A Petrobras divulgou hoje, 1º, um aumento médio de 18% no preço do querosene de aviação (QAV), o que representa um incremento de R$ 1 por litro em comparação ao mês anterior. Os compradores poderão optar pelo parcelamento do aumento.
O QAV é o combustível oriundo do petróleo que abastece aviões e helicópteros, representando quase metade das despesas das companhias aéreas.
O preço do QAV é definido pela Petrobras mensalmente, sempre no dia 1º. O reajuste ocorre em um momento em que o mundo ainda lida com a tendência de alta no valor do barril de petróleo, impulsionada pela guerra no Irã, que começou no último dia de fevereiro.
Parcelamento
Assim como no mês passado, quando houve um reajuste de 55%, a Petrobras anunciou que permitirá às distribuidoras que atendem à aviação comercial parcelar parte do aumento em até seis vezes, com a primeira parcela a ser quitada em julho de 2026.
Em um comunicado, a Petrobras destacou que a opção de parcelamento busca proteger a demanda pelo produto e atenuar os impactos do reajuste no setor de aviação brasileiro, garantindo a boa operação do mercado.
“Em um contexto excepcional devido a questões geopolíticas, a Petrobras apresenta uma alternativa que favorece a saúde financeira de seus clientes ao mesmo tempo que mantém o equilíbrio financeiro [equilíbrio das contas] da companhia”, conclui a nota.
Conforme a Associação Brasileira das Empresas Aéreas (Abear), que representa as principais companhias aéreas do país, antes do reajuste de maio, o combustível respondia por 45% dos custos operacionais das empresas de aviação.
Cadeia de comércio
A Petrobras vende às distribuidoras o QAV fabricado em suas refinarias ou importado. Após a compra, as distribuidoras transportam o combustível e o comercializam para companhias aéreas e outros consumidores nos aeroportos ou a revendedores.
A estatal detém aproximadamente 85% da produção do QAV, mas o mercado é aberto à concorrência, permitindo que outras empresas também atuem como produtoras ou importadoras.
Guerra e petróleo
A guerra no Irã começou em 28 de fevereiro, com ataques dos EUA e de Israel ao país.
A região abriga países produtores de petróleo e rotas estratégicas, como o Estreito de Ormuz ─ onde 20% da produção mundial transita ─, o que resultou em distorções na cadeia de petróleo e uma alta nos preços globais.

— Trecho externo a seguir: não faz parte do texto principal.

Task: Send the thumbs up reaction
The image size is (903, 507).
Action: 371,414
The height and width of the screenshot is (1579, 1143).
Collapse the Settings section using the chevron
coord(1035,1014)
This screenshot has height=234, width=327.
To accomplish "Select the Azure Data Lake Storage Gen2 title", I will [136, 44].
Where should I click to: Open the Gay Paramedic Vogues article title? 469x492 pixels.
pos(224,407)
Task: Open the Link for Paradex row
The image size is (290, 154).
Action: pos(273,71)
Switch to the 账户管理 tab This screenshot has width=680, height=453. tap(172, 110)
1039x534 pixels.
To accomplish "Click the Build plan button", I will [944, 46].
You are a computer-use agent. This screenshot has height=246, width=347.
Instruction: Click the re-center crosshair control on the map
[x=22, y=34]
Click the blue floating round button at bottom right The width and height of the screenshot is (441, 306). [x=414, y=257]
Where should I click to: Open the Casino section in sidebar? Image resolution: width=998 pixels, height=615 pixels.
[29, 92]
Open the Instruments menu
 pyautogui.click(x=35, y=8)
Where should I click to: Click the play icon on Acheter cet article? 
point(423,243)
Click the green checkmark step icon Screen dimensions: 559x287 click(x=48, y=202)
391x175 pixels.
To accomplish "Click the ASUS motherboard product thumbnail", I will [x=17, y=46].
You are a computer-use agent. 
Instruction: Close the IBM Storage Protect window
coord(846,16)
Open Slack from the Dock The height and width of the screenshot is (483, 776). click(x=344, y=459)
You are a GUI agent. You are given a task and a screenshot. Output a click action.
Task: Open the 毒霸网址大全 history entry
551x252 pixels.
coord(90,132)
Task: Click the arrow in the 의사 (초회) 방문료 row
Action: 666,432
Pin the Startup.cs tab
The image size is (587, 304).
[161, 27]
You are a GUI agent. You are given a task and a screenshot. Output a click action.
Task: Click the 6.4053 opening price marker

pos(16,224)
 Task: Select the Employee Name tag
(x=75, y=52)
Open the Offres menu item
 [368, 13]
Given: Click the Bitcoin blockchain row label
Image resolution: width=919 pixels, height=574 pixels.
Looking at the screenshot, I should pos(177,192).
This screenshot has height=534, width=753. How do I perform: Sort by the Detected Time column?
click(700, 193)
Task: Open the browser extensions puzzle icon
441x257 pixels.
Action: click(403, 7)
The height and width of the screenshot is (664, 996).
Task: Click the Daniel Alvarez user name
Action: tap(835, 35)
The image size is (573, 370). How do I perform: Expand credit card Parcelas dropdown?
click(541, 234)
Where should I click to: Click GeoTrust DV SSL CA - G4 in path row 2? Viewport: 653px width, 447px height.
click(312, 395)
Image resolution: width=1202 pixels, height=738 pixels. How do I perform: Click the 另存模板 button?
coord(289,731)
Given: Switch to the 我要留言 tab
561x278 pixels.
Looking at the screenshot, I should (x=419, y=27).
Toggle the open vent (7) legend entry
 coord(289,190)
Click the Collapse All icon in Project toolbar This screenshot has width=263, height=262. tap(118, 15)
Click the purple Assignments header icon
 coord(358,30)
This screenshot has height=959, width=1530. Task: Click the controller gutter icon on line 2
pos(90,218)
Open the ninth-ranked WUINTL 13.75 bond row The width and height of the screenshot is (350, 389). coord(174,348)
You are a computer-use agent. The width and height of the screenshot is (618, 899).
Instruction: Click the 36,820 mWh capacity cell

Uma das retaliações do Irã tem sido o bloqueio do estreito, afetando a logística de produção de petróleo cru.
Recentemente, o preço do barril Brent (referência internacional) chegou a ser negociado próximos a US$ 120 (cerca de R$ 595), enquanto antes da guerra o valor girava em torno de US$ 70. Essa alta representa um aumento superior a 70%.
Formação de preços
A Petrobras esclareceu que o preço de venda do QAV é determinado por uma fórmula vigente há mais de 20 anos, que assegura o equilíbrio dos preços entre os mercados nacional e internacional, “atuando além disso como um amortecedor de curto prazo, resultando em um reajuste inferior aos já praticados nos mercados internacionais”.
Segundo a estatal, nos principais mercados internacionais, onde os preços são ajustados com maior frequência e refletem rapidamente as cotações, os reajustes recentes foram superiores aos observados no Brasil.
Ajuda do governo
Para mitigar o impacto do aumento nos custos das companhias aéreas ─ e, consequentemente, no preço das passagens ─ o governo federal isentou, no último dia 8, as alíquotas de dois tributos federais sobre o QAV, PIS e Cofins.
A isenção é válida até 31 de maio. Outras medidas de apoio ao setor incluem:
– adiamento do pagamento de tarifas de navegação aérea, que são devidas à Força Aérea;
– R$ 9 bilhões em crédito para companhias aéreas, com recursos geridos pelo Banco Nacional de Desenvolvimento Econômico e Social (BNDES) e pelo Fundo Nacional de Aviação Civil.